Sulla libertà bisogna sempre vigilare, Giulia
 
Condivido in pieno il tuo post e il commento di Giulia. Meglio tenere gli occhi aperti anche in Italia.
un saluto
Gulliveriana
 
vero. e però i tempi della giustizia italiana sono spesso (come dire) garanzia di garantismo ;)
 
@Giulia @Gulliveriana @Giuliana
- e meno male che viviamo in un Paese che si fregia di essere la culla del diritto (...).
In effetti non si sa se temere di più una magistratura che interviene su casi singoli utilizzando per estensione strumenti e norme concepiti per fattispecie ben diverse o che il governo torni alla carica per riempire a modo suo il vuoto legislativo (Decreto Urbani docet).
Sarebbe necessario, infatti, che sia chi scrive sia chi applica le leggi abbia ben chiari la natura e le peculiarità dei blog, il perché sono "altro" come mezzo di informazione rispetto all'editoria tradizionale e online.

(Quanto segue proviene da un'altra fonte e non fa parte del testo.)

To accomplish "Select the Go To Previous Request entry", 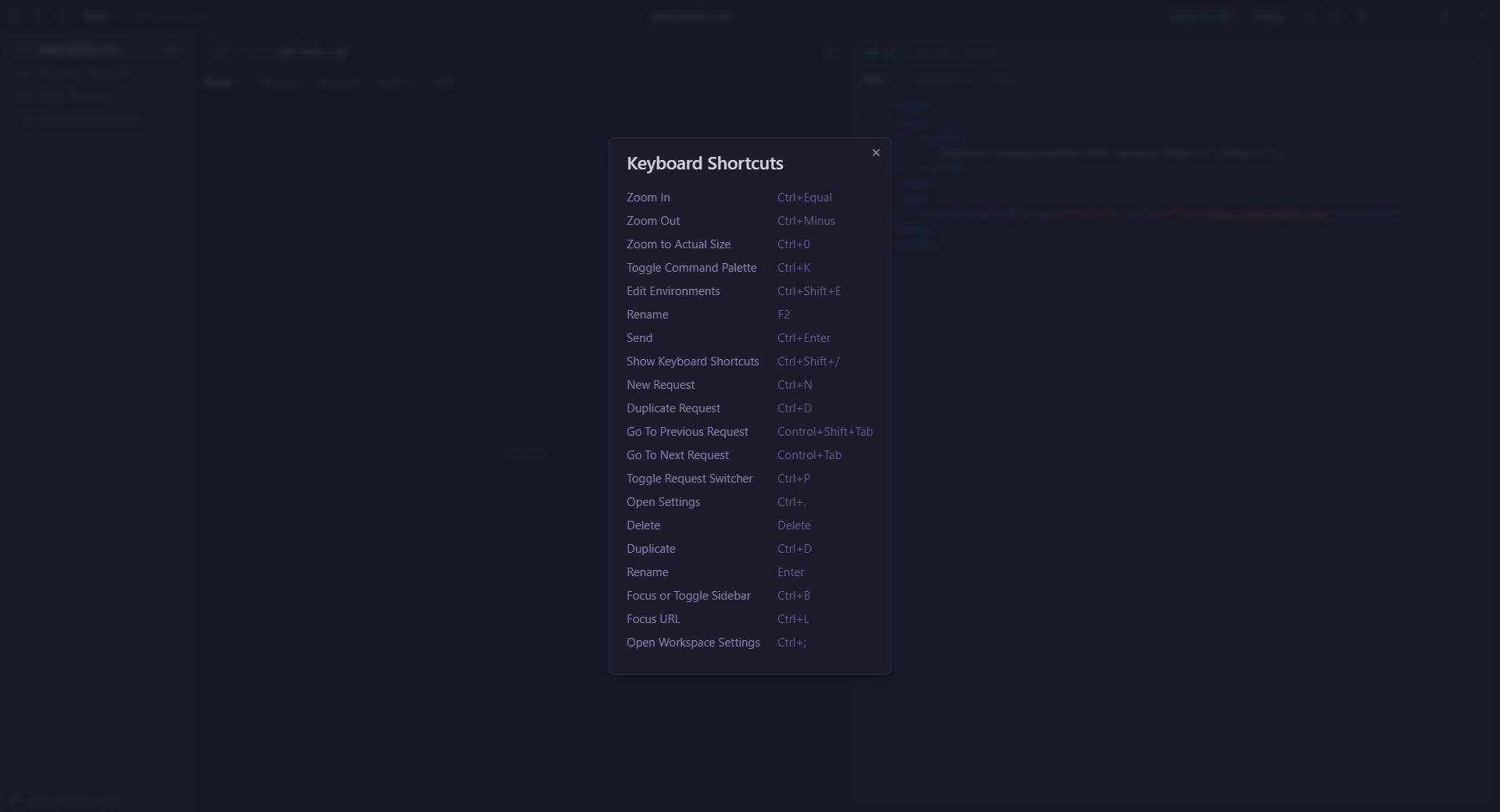I will tap(687, 432).
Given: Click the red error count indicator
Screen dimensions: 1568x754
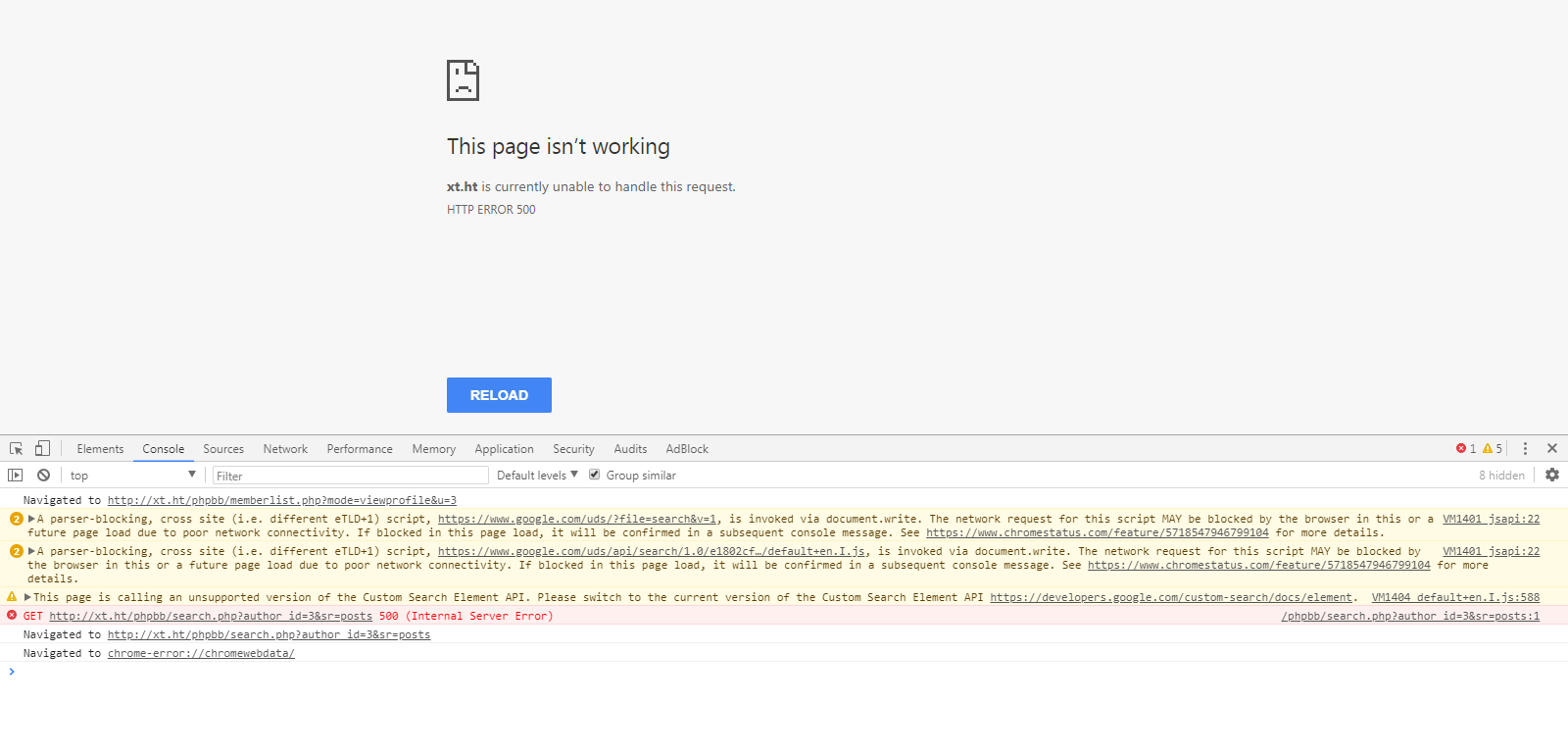Looking at the screenshot, I should [1466, 448].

Invece, al momento nella classe politica mi pare solare una carenza di cultura sulle nuove tecnologie che presta il fianco alle manovre dietro le quinte delle lobby.
Resta inteso che la libertà di opinione non copre i casi di reale e comprovata diffamazione.
 
Beh, otto anni per scrivere una sentenza è qualcosa di così vergognoso da far impallidire molte altre cose.
Chissà se a qualcuno è venuto in mente di denunciare quel giudice.
I Blogger di molti Paesi, purtroppo, sono nel mirino della "Giustizia": è davvero triste che non si possa esporre il proprio dissenso.
Noi siamo fortunati.
Più o meno...
Daniele (Macca)
 
@Macca
- il caso palermitano ha avuto risalto perché i legali di una delle parti avanzeranno una richiesta di risarcimento allo Stato per 150.000 Euro in base alla Legge Pinto, che ammette tali richieste per i danni patrimoniali e non patrimoniali causati da processi non arrivati a sentenza definitiva entro un termine ragionevole, tenuto conto della complessità della materia da dirimere.
Nella mia esperienza di praticante procuratore legale, nei primi anni '90, maneggiai faldoni di cause civili che si trascinavano dal 1974 mediante continue richieste di rinvio giustificate con la formula standard "perché tra le parti sono in corso trattative per un amichevole componimento" .
Come a Palermo, in alcune casi sia le parti sia i legali originari erano nel frattempo passati a miglior vita.